What the fuck, Epic? Why are you neglecting HW-RT so bad? It's not like 4A Games proved that extremly fast AND beautiful RTGI using HW-RT is easily feasible, even on consoles and at 60 FPS. Maybe, just MAYBE you should rethink your entire strategy of incorporating HW-RT into the engine.

Jesus christ. The Software Path is supposed to be for legacy hardware, not your main path for getting acceptable performance in UE5. This really sucks.

And as most games in the future will use Lumen and UE5, millions of RTX and console gamers will have their RT cores and Ray accelerators idling instead of contributing to performance like they should.

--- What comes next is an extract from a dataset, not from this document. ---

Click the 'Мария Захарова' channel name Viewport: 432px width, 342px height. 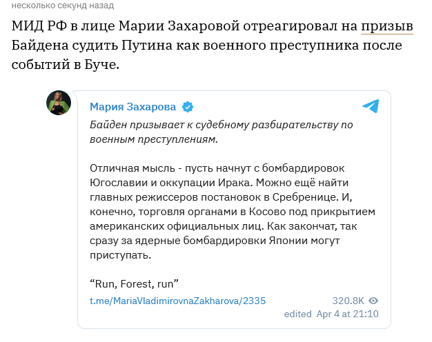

HWRT is in there. It can always be used by a dev that thinks its worth it.
 
HWRT is in there. It can always be used by a dev that thinks its worth it.
That's not my point.

The point is that the software RT path is going to be the path optimized for 60 FPS on consoles and lower end RTX GPUs (high scalability setting). So if you prefer 60 fps over 30 fps with better graphics (which is almost everyone in this day and age), then your RT cores / Ray accelerators are basically idling and wasting die space which is not something such a modern engine should do. And again, Metro Exodus Enhanced Edition proves that superb RTGI using HW-RT is possible on a tight 16.6ms budget even on consoles.

I really don't know why they chose to do this. High scalability already runs quite well with HW-RT enabled, so IDK why they are getting rid of HW-RT in that mode instead of tweaking it further.
 
That's not my point.

The point is that the software RT path is going to be the path optimized for 60 FPS on consoles and lower end RTX GPUs (high scalability setting). So if you prefer performance over quality, then your RT cores / Ray accelerators are basically idling and wasting die space which is not something such a modern engine should do. And again, Metro Exodus Enhanced Edition proves that superb RTGI using HW-RT is possible on a tight 16.6ms budget even on consoles.

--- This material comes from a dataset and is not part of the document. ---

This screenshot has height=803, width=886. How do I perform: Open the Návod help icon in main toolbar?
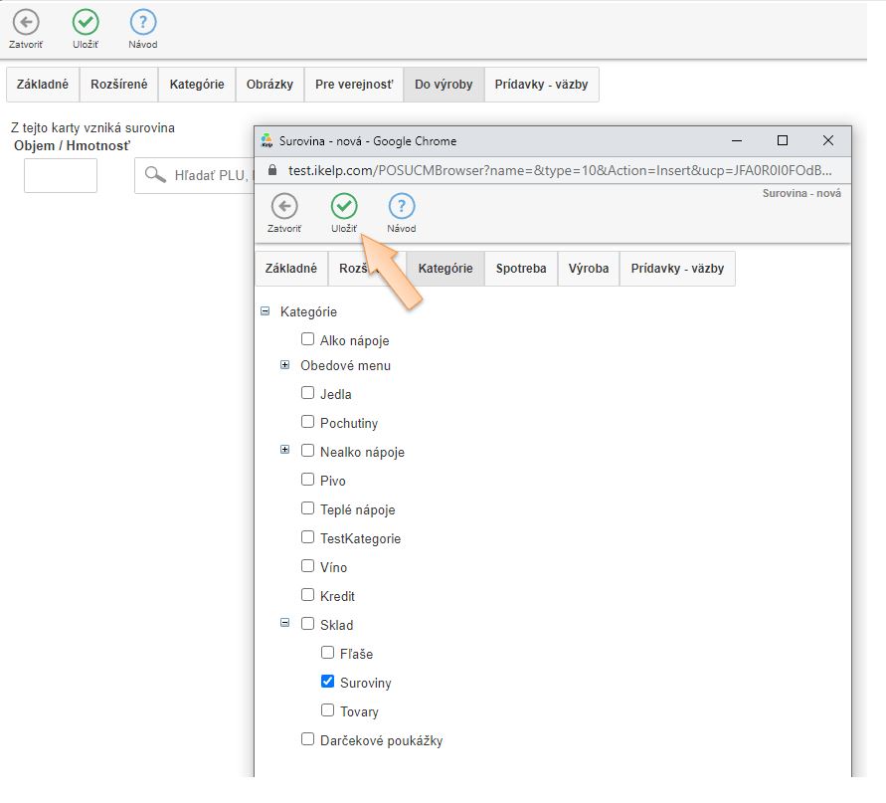pyautogui.click(x=143, y=22)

I really don't know why they chose to do this. High scalability already runs quite well with HW-RT enabled, so IDK why they are getting rid of HW-RT in that mode instead of tweaking it further.
Just because the RT accelerators are not being used doesn't mean that performance will be worse overall, since the RT units only accelerate part of the pipeline. Software developers should care about optimising the ms needed to perform a given algorithm, not optimising "die space".
 
Sony and MS should have released consoles without RT support (RDNA2) then? Just because EPIC wouldnt make use of it doesnt mean the rest of the world doesnt.
 
Just because the RT accelerators are not being used doesn't mean that performance will be worse overall, since the RT units only accelerate part of the pipeline. Software developers should care about optimising the ms needed to perform a given algorithm, not optimising "die space".
His point isn't about performance suffering but part of the hardware going unused where it could be applied for better graphics.

Sony and MS should have released consoles without RT support (RDNA2) then? Just because EPIC wouldnt make use of it doesnt mean the rest of the world doesnt.
Huh? Dampf is making a point about Epic's choices, not MS/Sony's. There's no complaint about the inclusion of HWRT. Quite the converse, if the hardware is in there, does it not make sense to maximise the available hardware? If it's not being used, it's idle silicon.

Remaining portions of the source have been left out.